La verità è che i Black Midi stanno, non senza una certa fatica e qualche passo falso, plasmando il loro linguaggio. Dopo i timidi passi mossi in Cavalcade per ampliare i propri orizzonti compositivi, in Hellfire i Black Midi spingono sull’acceleratore con un entusiasmo e un’anarchia disarmanti. L’album è densissimo di idee e il materiale a cui Greep e soci attingono è estremamente vario: Sugar/Tzu si regge su un fulminante riff minimalista di ispirazione “Glass-iana”; Eat Man Eat è un flamenco-punk; Welcome To Hell contiene una sezione hardcore; Still ha una coda ambient; 27 Questions è divisa in due parti da un intermezzo vaudeville. Questa frammentarietà è uno degli aspetti principali del disco: è un approccio che potrebbe essere definito post-progressive, in cui elementi di vari linguaggi vengono mischiati consapevolmente per creare un decadente diorama di rimasugli stilistici. Le melodie e le armonie sono curiosamente reminiscenti del gusto jazz e dei musical degli anni ’30 e ’40 (The Defence ne è uno degli esempi più riusciti). Gli arrangiamenti sono aggressivi e impietosi, come in The Race Is About To Begin dove Greep sciorina il lunghissimo testo sopra una cavalcata strumentale da capogiro. L'immagine di copertina, che rappresenta un paesaggio onirico formato da rifiuti sci-fi e modelli 3D cestinati, è una fedele testimonianza della fredda brutalità con cui questi diversi stili e linguaggi vengono fusi incestuosamente e spregiudicatamente per essere poi presentati dietro un sorrisetto beffardo.

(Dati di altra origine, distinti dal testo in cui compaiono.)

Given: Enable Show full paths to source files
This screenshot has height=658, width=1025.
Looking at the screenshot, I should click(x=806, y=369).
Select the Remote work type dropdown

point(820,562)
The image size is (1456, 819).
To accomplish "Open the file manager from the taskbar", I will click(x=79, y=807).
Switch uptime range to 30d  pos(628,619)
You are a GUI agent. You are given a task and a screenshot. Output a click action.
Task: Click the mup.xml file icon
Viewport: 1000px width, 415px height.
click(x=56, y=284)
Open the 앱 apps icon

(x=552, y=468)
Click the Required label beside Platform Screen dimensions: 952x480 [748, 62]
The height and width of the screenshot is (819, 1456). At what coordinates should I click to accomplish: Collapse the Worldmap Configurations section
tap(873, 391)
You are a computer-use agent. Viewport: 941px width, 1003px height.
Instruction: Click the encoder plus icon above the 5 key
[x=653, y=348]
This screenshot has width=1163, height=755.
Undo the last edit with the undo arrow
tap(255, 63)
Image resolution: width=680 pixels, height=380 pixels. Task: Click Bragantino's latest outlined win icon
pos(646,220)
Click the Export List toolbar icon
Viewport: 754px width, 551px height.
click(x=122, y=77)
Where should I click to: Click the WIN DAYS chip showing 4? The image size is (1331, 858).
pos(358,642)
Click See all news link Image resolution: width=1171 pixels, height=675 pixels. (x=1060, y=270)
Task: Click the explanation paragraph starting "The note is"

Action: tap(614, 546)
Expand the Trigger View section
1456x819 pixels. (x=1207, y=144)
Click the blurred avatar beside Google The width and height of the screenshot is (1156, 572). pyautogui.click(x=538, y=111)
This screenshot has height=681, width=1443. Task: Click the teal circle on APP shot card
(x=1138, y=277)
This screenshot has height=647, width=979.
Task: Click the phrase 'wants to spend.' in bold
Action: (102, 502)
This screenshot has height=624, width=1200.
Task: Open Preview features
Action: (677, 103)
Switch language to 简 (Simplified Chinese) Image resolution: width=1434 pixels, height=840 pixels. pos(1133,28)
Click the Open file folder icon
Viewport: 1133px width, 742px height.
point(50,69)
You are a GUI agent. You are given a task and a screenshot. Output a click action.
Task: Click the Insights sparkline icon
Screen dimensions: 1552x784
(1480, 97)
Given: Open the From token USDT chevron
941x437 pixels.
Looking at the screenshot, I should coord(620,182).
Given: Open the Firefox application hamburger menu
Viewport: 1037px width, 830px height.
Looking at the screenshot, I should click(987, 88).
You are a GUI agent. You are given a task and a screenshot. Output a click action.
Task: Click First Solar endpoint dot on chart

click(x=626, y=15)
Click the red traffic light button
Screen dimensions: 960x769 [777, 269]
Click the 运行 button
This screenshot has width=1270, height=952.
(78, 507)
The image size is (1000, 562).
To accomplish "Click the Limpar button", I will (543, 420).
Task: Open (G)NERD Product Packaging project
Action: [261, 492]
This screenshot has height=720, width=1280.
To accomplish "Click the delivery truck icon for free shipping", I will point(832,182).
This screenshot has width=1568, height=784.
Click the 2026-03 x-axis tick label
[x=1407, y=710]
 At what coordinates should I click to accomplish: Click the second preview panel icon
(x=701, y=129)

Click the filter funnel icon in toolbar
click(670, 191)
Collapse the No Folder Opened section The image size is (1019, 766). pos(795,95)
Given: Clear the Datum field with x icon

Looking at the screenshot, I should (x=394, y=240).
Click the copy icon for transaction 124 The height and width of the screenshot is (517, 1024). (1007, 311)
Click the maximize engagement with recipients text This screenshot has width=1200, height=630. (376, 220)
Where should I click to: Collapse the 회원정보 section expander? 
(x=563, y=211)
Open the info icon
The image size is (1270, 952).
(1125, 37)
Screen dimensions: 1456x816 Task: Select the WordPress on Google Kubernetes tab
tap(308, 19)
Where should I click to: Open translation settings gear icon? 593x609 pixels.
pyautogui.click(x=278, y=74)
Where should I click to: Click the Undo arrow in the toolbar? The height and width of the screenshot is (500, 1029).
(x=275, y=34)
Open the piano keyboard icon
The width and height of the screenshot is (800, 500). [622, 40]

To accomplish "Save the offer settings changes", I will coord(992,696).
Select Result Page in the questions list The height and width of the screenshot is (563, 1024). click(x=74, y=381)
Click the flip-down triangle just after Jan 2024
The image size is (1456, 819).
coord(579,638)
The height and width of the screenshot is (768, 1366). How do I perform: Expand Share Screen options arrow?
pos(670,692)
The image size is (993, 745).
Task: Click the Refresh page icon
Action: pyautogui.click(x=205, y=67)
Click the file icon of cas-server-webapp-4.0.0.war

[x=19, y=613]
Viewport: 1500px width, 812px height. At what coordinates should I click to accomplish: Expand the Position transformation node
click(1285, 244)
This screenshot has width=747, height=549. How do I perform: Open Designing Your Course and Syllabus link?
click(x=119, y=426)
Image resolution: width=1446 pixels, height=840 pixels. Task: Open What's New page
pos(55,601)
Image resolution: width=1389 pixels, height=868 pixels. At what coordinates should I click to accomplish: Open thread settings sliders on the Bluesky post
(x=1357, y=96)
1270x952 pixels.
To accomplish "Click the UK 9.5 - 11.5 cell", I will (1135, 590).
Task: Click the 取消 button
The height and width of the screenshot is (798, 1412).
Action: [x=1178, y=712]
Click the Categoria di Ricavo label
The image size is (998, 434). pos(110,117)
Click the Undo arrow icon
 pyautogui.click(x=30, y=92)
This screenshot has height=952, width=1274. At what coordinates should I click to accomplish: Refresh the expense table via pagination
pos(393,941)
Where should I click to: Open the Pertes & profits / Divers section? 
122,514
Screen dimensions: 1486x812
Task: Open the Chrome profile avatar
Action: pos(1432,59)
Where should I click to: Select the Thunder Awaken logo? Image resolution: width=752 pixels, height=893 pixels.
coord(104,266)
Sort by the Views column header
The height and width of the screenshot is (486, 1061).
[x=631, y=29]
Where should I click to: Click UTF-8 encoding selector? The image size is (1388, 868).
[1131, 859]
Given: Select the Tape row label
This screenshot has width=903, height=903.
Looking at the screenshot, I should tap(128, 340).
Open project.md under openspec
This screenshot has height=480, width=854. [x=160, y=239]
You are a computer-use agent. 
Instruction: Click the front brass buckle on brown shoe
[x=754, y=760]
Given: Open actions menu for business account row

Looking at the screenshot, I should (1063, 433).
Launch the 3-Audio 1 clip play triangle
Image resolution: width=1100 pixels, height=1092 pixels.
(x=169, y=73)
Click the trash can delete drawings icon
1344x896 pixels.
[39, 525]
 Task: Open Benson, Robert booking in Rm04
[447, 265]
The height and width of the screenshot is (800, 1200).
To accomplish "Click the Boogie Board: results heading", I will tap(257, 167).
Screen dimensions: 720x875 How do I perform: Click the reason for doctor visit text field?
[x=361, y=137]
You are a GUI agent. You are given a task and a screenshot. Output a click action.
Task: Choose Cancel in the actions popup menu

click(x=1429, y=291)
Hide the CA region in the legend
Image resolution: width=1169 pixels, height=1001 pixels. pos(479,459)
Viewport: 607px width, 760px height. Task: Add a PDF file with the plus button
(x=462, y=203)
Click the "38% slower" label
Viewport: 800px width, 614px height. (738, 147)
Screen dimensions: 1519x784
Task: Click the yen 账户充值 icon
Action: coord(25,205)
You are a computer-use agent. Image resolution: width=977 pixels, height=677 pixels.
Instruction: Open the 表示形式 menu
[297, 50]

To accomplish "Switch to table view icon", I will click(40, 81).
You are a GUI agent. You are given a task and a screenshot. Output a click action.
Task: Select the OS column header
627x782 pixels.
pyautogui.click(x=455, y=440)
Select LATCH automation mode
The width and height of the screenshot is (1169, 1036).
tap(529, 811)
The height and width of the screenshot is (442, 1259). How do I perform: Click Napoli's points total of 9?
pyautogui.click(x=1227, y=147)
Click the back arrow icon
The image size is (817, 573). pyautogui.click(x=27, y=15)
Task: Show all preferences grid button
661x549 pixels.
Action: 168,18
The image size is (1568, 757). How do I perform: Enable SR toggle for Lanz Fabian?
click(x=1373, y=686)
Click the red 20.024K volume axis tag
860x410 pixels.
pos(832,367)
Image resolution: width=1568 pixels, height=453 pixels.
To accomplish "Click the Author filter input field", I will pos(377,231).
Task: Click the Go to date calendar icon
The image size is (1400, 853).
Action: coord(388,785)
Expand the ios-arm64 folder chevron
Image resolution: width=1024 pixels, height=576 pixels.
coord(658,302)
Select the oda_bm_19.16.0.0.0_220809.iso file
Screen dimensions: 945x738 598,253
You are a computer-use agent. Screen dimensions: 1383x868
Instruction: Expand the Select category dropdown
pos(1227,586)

Hellfire è un disco che richiede molto all’ascoltatore ed è chiaro come i punti deboli del disco siano molto spesso speculari ai punti di forza: a volte le strutture sono frammentarie in maniera eccessiva, i testi dalla vena demenziale non sempre funzionano a dovere, le influenze (per citare le più ovvie: Genesis, King Crimson, Cardiacs, Primus e This Heat) a volte vengono fuori un po’ troppo prepotentemente. Sono tutti sintomi di una formula che è maturata notevolmente, ma che ancora non è arrivata a destinazione. Ma, considerando che tutti e tre i membri dei Black Midi hanno poco più di vent’anni, non è irragionevole sperare che la strada sia quella buona.
A tal proposito occorre parlare del rinnovato sound della band: nonostante il disco a volte soffra di scelte discutibili di produzione e di mixing, sembra finalmente che si stia consolidando un linguaggio strettamente Black Midi. Abbandonate quasi completamente le suggestioni noise e post-hardcore dell’esordio, Hellfire ricerca il massimalismo attraverso una strumentazione quasi da big band: sezione fiati completa, archi, fisarmoniche, tastiere, addirittura una melodica; gli arrangiamenti appaiono molto più solidi rispetto a quelli di Cavalcade, alle volte vertiginosamente vuoti e alle volte impenetrabilmente pieni e minacciosi. Se non per due brani cantanti da Picton, la voce stridula e quasi cartoonesca di Greep si conferma come un marchio di fabbrica del gruppo, migliorando nella performance rispetto ai dischi precedenti. Sarebbe inoltre criminoso non ribadire l'apporto di Simpson, la cui versatilità ed esuberanza batteristica sono ormai simboli irrinunciabili dei Black Midi.
In conclusione, reputo Hellfire il disco migliore (finora) dei Black Midi e sicuramente una delle uscite più interessanti del 2022.
Consiglio vivamente a tutti di prendere un bel respiro e fare un tuffo nel fuoco dell’inferno.